For this exercise, output exactly the lines from the opening line of the listing through the line with "Click the Mirror tool in main toolbar", skipping pictures.

= Beginning of Section =

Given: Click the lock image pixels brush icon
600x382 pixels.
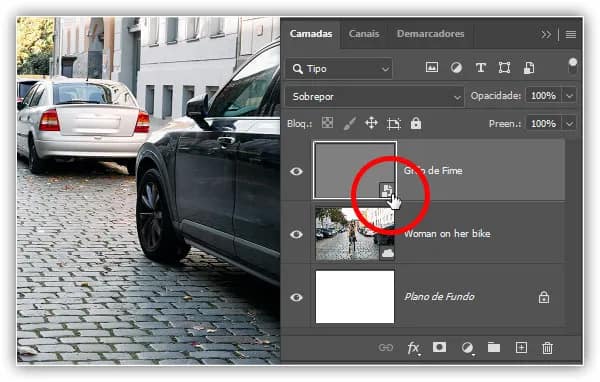Looking at the screenshot, I should 349,123.
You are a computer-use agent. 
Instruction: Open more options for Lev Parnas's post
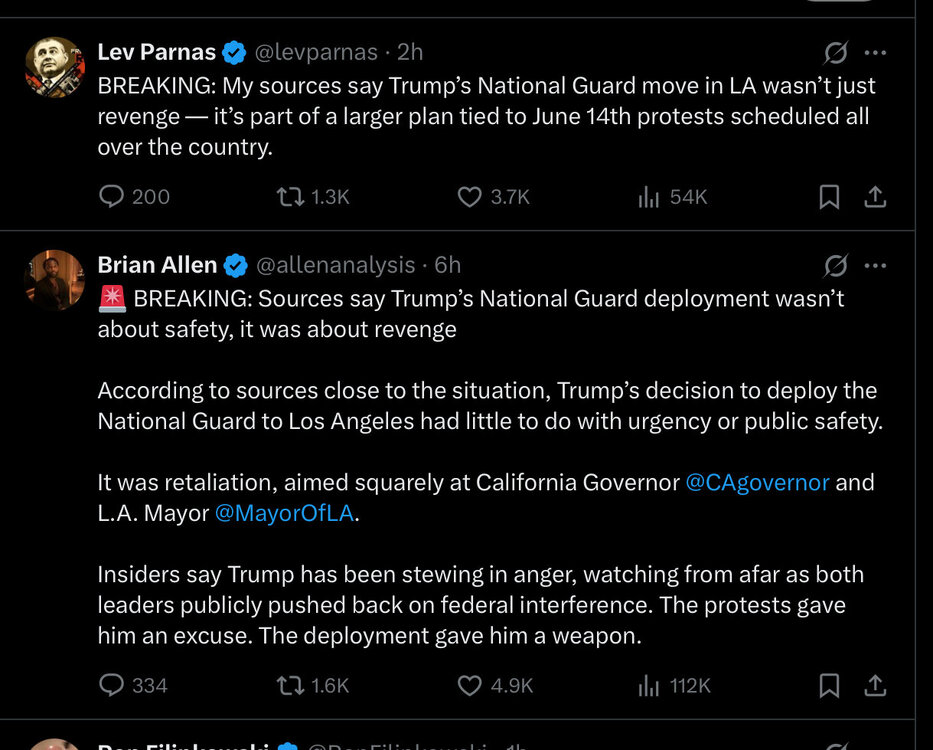[875, 52]
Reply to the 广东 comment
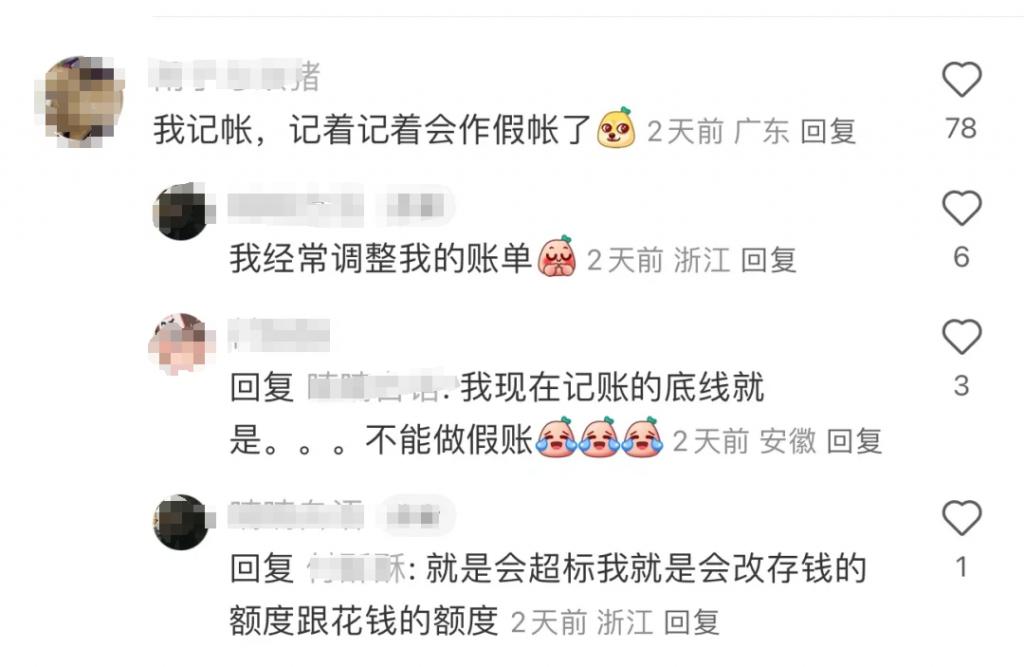This screenshot has height=667, width=1024. (827, 131)
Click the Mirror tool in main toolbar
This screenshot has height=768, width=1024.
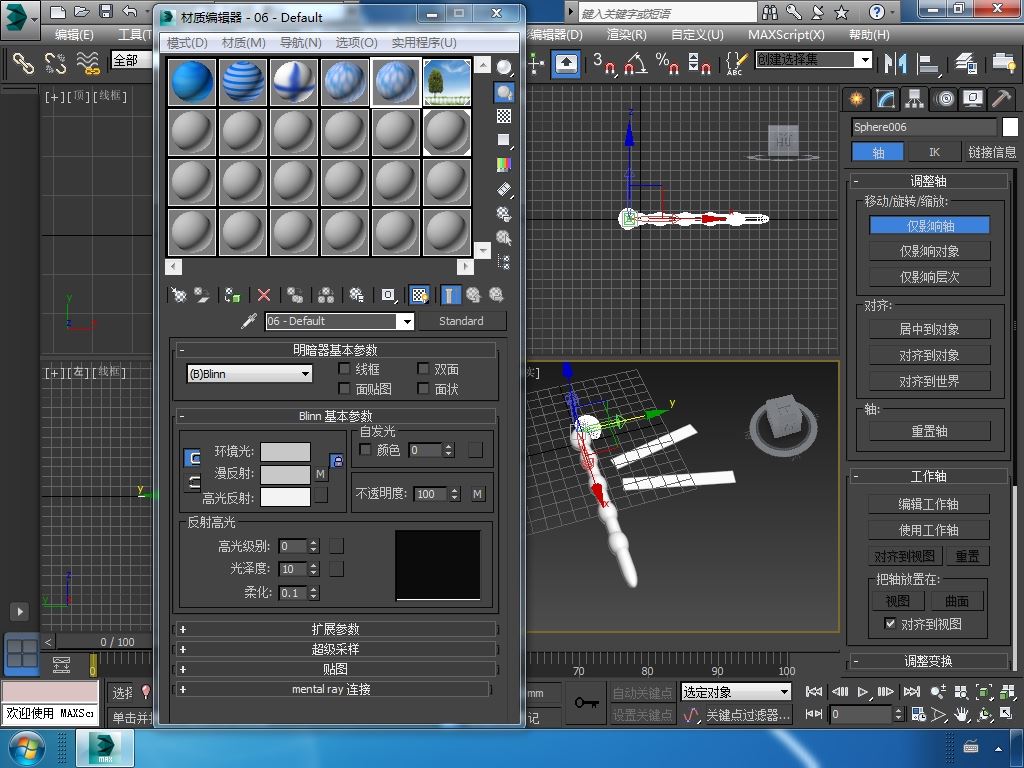point(893,63)
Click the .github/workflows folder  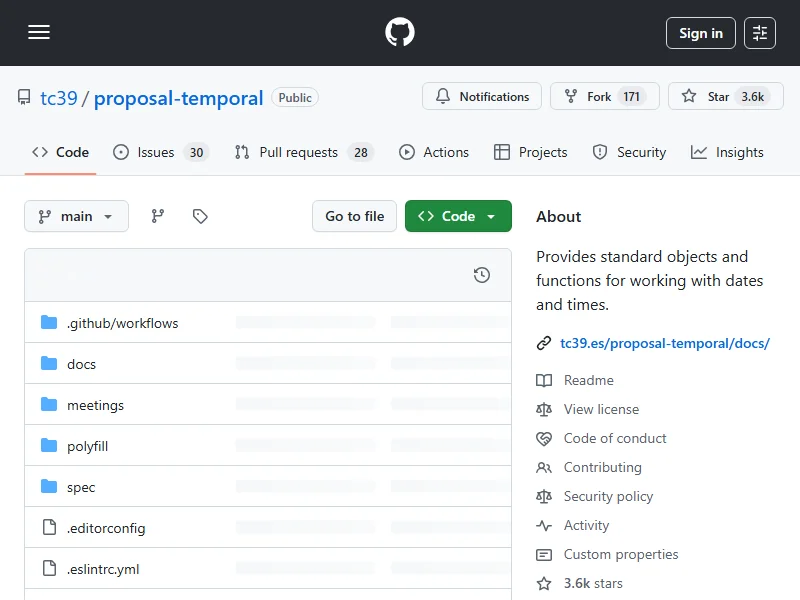point(122,323)
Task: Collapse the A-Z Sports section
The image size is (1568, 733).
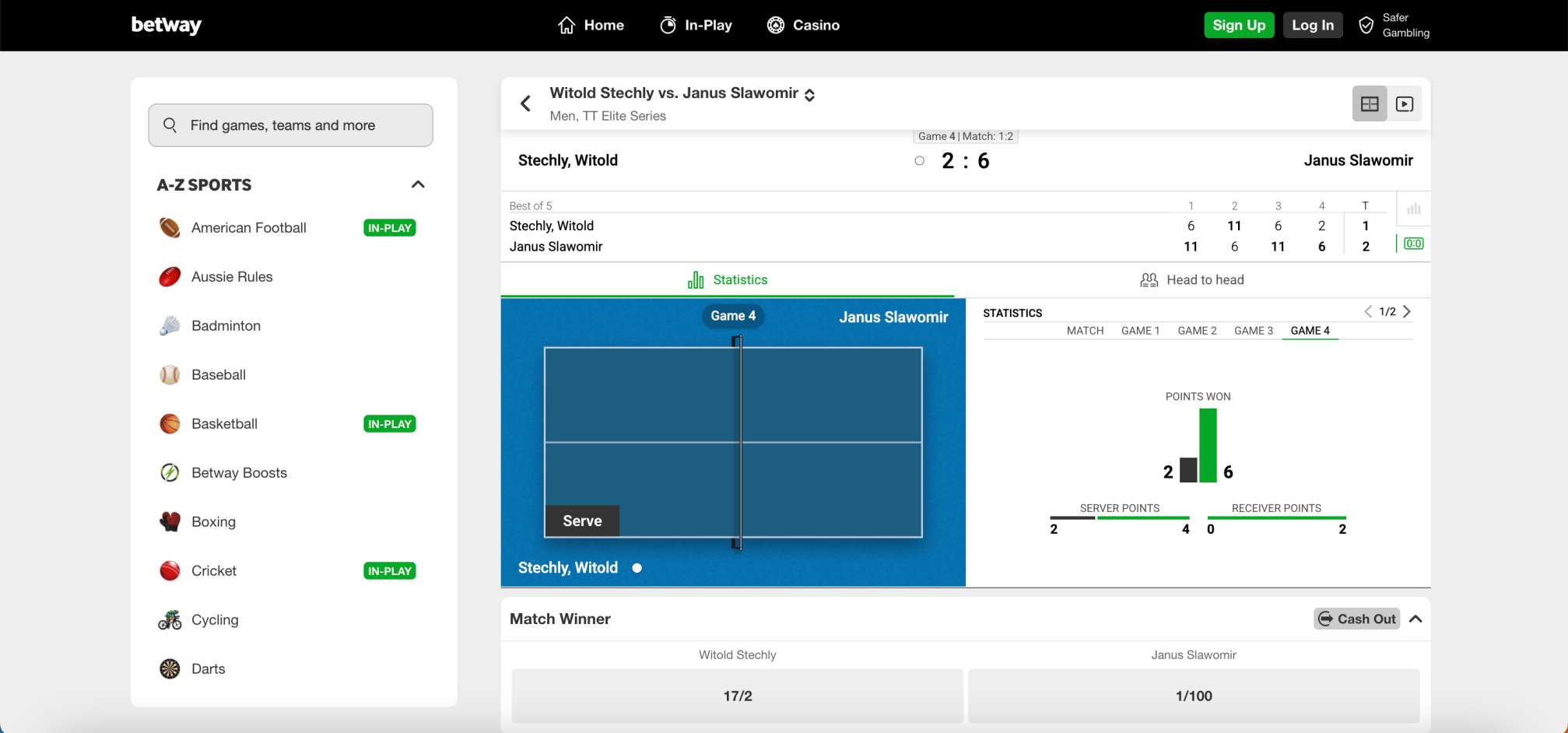Action: (418, 184)
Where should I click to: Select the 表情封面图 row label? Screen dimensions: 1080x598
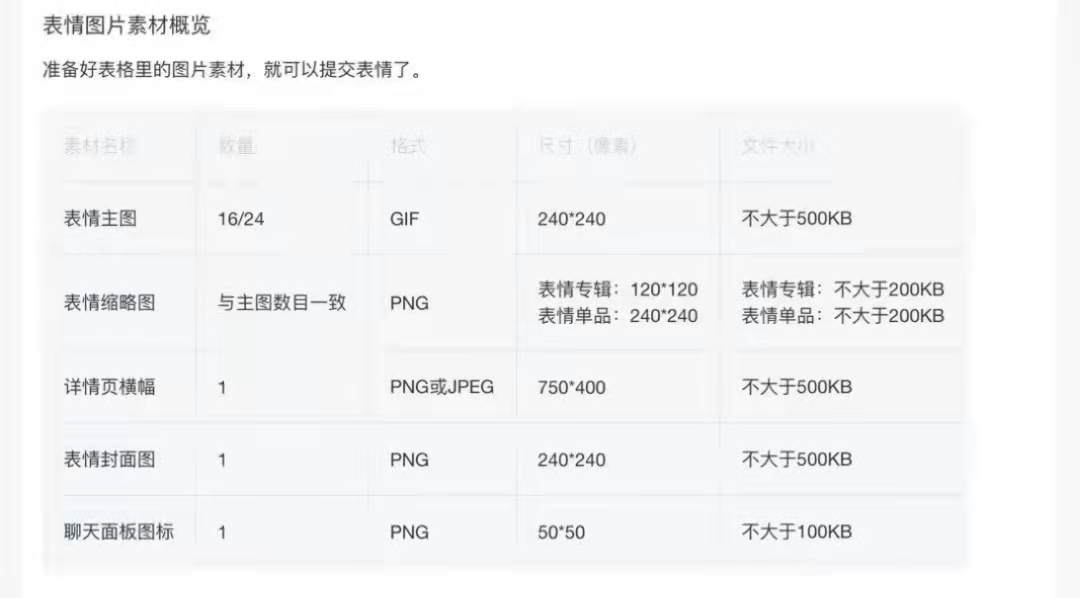[x=109, y=460]
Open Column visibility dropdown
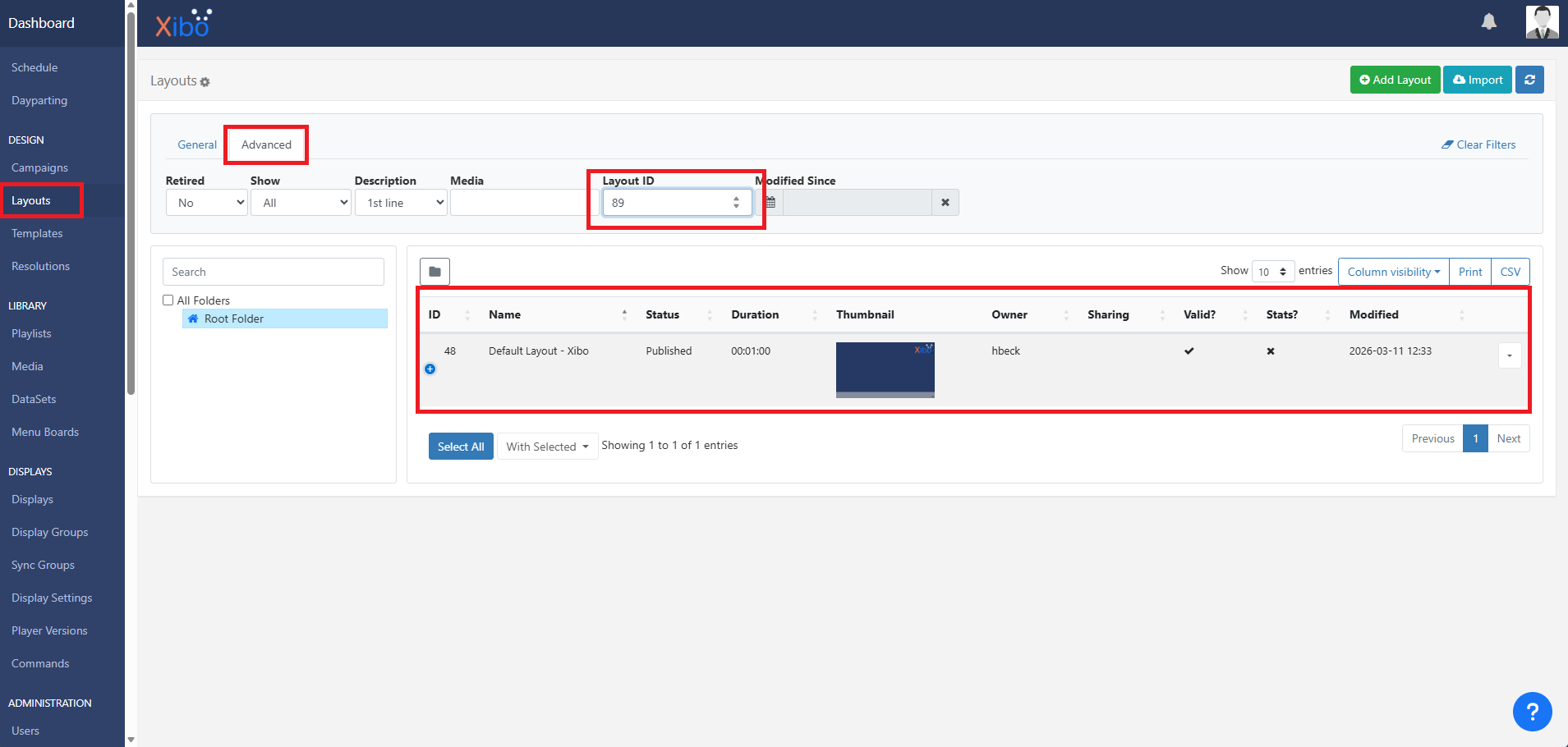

= End of Section =

ANSWER BOX —
Given: Click the lock image pixels brush icon
600x382 pixels.
Looking at the screenshot, I should 349,123.
You are a computer-use agent. 
Instruction: Open more options for Lev Parnas's post
[875, 52]
Reply to the 广东 comment
This screenshot has height=667, width=1024. (827, 131)
Click the Mirror tool in main toolbar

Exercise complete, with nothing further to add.